MEDIATION & ARBITRATION
All disputes arising out of, or in relation to this agreement to provide psychotherapy services shall first be referred to mediation, before, and as a pre-condition of, the initiation of arbitration. A mediator shall be a neutral third party chosen by agreement of you and your therapist. The cost of mediation shall be split equally unless otherwise agreed upon. In the event that mediation is unsuccessful, any unresolved controversy related to this agreement should be submitted to and settled by binding arbitration in San Juan County, NM in accordance with the rules of the American Arbitration Association which are in effect at the time the
demand for arbitration is led. The prevailing party in arbitration or collection proceedings shall be entitled to recover a reasonable sum as and for attorney’s fees.
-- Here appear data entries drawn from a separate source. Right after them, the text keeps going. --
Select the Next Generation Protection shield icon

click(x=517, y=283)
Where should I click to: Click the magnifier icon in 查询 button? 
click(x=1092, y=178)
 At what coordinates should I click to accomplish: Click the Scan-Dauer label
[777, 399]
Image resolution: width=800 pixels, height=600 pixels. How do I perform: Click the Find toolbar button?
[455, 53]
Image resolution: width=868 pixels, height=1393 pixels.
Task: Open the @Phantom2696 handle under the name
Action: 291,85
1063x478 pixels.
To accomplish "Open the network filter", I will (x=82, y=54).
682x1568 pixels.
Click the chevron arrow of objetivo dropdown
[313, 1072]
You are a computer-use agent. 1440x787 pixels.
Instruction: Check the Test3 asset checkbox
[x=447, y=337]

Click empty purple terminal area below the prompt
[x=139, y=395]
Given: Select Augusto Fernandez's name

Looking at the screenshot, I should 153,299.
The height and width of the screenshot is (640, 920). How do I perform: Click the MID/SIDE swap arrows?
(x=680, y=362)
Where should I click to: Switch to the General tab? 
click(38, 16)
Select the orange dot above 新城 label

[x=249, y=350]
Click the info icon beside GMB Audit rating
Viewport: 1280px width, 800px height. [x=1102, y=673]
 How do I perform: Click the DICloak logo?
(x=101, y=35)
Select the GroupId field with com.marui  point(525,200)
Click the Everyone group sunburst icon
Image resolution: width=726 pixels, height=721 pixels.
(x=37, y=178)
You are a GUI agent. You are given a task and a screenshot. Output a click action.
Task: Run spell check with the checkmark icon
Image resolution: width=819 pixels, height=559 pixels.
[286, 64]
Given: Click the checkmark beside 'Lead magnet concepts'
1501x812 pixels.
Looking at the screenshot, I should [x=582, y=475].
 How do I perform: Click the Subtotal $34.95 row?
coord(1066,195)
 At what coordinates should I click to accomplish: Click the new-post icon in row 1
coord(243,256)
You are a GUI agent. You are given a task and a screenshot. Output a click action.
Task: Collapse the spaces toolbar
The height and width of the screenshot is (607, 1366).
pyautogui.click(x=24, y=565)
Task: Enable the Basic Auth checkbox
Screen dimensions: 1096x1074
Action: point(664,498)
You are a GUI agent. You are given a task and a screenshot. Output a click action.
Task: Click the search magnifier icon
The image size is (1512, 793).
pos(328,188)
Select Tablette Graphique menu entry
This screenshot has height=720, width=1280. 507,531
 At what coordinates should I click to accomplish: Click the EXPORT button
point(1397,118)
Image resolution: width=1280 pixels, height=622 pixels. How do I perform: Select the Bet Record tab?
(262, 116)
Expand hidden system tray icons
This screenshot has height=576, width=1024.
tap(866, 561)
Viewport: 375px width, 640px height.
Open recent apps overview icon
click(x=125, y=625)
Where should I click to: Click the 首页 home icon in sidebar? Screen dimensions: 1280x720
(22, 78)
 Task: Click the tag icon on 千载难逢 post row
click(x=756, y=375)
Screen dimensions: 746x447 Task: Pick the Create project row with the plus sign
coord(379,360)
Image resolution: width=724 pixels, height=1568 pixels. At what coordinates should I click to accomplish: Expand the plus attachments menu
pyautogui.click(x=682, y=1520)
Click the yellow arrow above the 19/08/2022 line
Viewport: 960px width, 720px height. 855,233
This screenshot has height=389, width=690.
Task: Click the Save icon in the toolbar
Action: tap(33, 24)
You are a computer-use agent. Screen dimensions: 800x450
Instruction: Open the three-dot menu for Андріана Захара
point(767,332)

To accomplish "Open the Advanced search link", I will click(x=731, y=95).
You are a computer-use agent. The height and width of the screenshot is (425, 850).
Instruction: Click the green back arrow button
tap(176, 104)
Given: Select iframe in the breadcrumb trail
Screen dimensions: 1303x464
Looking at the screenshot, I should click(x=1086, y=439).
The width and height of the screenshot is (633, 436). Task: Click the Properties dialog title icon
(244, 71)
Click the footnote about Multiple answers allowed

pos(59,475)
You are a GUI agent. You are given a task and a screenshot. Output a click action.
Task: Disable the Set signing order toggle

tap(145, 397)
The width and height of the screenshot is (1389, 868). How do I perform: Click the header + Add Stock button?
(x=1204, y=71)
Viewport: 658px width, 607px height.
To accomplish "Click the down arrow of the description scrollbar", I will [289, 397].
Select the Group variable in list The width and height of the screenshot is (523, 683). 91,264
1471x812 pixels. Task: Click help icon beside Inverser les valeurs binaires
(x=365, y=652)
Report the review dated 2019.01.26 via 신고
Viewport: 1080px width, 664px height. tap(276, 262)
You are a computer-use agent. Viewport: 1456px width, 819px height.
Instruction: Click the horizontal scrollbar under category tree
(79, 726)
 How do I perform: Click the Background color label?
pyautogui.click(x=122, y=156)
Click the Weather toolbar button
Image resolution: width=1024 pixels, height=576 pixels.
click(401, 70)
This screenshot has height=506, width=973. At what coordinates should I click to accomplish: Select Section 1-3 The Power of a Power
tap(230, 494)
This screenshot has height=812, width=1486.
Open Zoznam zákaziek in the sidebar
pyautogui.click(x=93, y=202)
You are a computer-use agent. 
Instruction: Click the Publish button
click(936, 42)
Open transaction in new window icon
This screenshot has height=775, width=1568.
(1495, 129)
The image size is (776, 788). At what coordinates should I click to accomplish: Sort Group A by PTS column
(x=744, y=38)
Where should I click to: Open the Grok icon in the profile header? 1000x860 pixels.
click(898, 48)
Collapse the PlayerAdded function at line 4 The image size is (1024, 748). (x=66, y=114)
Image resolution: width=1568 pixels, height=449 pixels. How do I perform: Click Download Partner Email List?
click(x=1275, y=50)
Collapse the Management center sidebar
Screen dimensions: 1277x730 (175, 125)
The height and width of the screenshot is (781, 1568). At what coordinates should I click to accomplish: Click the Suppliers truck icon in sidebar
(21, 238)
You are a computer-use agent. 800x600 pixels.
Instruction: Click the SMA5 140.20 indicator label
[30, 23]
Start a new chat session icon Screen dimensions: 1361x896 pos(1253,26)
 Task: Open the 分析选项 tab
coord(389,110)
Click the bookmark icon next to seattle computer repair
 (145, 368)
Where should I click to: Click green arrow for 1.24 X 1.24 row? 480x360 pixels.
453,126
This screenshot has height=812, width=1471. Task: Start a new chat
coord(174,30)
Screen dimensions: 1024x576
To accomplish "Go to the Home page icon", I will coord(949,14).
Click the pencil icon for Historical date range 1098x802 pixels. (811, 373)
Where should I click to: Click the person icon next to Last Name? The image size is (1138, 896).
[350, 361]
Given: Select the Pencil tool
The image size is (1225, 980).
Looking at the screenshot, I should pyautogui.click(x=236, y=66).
In the case of arbitration, the arbitrator will determine that sum.
THE PROCESS OF COUNSELING
Participation in therapy can result in a number of benefits to you, including improving interpersonal relationships and resolution of the specific concern that led you to seek therapy. Working toward these benefits, however, requires effort on your part. Therapy requires your active involvement, honesty and openness. Talking about unpleasant feelings or events can result in your experiencing discomfort or strong feelings of anger, sadness, worry, etc. or experiencing anxiety, depression, insomnia, etc. We may challenge some of your assumptions or perceptions or propose different ways of looking at or handling situations that can cause you to feel upset.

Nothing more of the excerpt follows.